Não. John terminou a banda. Ele queria sair fora até mesmo antes de 1966. Não queria ser mais o ídolo da juventude, não queria mais cantar iê-iê-iê. Queria fazer algo pesado e obscuro, acho que queria estar numa banda como o Rolling Stones. Ele não podia suportar mais ficar do lado de Paul McCartney, pois Paul tinha uma personalidade muito forte e John tinha medo dele... Paul era muito dominador.



John procurou alguém que pudesse tirá-lo dos Beatles e achou Yoko. Ela deu um novo sentido de vida para John. Também acredito que quando os Beatles terminaram, em 1970, aquele era o período certo para eles se separarem. No tempo em que estiveram juntos, cresceram como homens. Era a hora de se soltar e ir em frente.



Você acharia possível uma volta dos Beatles, caso John estivesse vivo?
Nunca. Uma das razões que fez os Beatles tão espertos é que eles sabiam que no momento em que terminassem a banda, nunca mais voltariam a tocar num palco juntos novamente. Muitas pessoas ofereceram milhões e milhões de dólares para serem doados para a caridade caso retornassem e, mesmo assim, eles declinaram de todas as ofertas. Sabiam que, se voltassem, desvalorizariam todo o trabalho que haviam feito anteriormente.
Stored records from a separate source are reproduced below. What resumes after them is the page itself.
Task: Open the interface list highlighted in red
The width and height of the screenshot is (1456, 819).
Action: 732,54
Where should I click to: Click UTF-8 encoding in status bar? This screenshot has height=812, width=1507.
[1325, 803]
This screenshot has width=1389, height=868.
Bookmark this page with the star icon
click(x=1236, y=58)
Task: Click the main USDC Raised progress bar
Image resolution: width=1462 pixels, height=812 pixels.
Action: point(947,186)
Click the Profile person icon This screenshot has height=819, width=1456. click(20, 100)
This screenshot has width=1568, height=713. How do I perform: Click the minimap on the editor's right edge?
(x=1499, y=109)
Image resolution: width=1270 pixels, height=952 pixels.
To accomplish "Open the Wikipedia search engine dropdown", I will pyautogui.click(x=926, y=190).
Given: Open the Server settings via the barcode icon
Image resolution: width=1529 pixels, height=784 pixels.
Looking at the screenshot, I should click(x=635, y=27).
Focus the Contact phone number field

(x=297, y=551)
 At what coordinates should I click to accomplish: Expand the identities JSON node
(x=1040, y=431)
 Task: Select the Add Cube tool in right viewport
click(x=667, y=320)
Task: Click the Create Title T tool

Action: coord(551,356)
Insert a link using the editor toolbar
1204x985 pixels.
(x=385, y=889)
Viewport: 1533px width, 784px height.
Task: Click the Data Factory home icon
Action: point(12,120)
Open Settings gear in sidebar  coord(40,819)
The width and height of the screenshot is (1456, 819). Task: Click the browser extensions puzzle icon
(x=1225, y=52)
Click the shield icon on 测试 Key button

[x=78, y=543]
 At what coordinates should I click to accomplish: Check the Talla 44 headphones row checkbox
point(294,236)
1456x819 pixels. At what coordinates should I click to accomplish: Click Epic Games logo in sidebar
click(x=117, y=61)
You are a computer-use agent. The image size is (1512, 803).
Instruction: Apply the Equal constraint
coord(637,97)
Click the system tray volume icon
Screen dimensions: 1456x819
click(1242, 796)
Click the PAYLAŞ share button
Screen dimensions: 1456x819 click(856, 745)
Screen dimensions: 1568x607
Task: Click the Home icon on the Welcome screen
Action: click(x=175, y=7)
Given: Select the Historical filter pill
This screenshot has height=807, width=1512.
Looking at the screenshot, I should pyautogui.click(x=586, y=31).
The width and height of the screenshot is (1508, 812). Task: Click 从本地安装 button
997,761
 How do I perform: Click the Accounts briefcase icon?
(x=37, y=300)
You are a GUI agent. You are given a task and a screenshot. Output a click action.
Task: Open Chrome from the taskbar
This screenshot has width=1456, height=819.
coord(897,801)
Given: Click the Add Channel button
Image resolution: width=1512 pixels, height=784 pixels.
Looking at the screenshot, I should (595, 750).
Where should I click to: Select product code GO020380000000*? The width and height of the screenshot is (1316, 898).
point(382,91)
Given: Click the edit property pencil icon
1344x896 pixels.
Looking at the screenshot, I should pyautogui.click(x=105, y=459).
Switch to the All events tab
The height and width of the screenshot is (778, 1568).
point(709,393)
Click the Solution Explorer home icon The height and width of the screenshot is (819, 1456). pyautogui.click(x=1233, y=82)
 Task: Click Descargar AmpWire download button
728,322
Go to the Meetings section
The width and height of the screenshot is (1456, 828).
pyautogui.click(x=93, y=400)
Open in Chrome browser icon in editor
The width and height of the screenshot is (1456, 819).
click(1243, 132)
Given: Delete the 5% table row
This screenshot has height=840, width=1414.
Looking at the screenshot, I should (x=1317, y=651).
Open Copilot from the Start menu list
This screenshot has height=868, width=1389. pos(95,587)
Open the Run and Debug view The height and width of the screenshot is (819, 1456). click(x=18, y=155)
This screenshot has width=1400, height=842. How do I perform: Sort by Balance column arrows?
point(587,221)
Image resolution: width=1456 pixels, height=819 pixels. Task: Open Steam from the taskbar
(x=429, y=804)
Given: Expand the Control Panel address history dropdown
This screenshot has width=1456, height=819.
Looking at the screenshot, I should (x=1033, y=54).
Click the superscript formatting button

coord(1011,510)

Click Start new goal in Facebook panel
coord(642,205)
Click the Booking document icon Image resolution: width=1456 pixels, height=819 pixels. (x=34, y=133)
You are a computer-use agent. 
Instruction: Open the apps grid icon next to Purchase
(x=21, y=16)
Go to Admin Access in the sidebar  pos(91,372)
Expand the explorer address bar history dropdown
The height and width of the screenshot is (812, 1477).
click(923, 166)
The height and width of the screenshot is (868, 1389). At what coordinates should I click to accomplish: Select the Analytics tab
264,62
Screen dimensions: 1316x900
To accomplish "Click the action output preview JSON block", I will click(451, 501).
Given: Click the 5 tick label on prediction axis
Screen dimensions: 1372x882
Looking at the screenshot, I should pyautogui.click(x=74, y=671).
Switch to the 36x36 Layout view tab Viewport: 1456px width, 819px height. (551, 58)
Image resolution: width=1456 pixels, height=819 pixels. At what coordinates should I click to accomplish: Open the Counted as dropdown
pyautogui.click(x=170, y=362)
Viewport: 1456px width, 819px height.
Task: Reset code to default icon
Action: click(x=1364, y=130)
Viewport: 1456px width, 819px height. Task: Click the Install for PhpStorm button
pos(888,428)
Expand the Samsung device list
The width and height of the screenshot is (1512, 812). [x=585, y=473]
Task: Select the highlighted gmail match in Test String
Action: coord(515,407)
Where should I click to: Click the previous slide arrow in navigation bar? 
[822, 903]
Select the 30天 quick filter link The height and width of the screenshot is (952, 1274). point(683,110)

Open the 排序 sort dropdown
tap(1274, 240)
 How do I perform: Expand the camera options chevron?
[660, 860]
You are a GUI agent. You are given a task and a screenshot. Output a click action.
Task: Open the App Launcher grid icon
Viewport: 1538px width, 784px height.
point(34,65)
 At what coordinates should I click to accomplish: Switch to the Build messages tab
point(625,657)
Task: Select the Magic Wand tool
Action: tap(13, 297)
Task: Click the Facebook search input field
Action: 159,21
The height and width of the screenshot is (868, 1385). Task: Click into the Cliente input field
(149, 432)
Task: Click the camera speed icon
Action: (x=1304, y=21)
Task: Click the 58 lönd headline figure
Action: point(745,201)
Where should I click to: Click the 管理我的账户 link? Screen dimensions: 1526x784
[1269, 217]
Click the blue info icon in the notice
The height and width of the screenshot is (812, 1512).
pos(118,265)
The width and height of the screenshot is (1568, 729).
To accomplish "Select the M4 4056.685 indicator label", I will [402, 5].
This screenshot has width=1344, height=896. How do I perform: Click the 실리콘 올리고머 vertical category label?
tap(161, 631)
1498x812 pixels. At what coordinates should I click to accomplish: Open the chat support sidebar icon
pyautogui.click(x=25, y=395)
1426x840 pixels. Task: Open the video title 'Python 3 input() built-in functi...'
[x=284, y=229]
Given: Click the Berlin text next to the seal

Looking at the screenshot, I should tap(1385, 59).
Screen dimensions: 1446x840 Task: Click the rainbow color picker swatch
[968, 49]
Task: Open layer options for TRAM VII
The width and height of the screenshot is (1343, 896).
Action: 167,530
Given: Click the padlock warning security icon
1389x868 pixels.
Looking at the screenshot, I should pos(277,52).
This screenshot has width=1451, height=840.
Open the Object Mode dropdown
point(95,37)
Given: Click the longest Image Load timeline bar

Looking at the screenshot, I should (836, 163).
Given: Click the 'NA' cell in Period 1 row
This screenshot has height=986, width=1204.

Como você definiria de forma curta a personalidade de cada um deles?
Poderia escrever um livro sobre isso (risos), mas vou tentar. John: obscuro, complexo, conflitante, nervoso e experimental. Paul: agradável, adorava o show biz, dominador, duas caras e um incrível músico. George: muito maduro diante de sua idade, fascinado pela world music e um guitarrista correto. Ringo: o mais subestimado baterista do mundo.



Ringo foi a pessoa que mais ajudou os Beatles a permanecerem juntos, pois todos da banda amavam ele. Sempre que alguém tinha um problema, Ringo fazia a pessoa rir. Ringo é o ele perdido na história dos Beatles. Quando entrou na banda, tudo funcionou perfeitamente.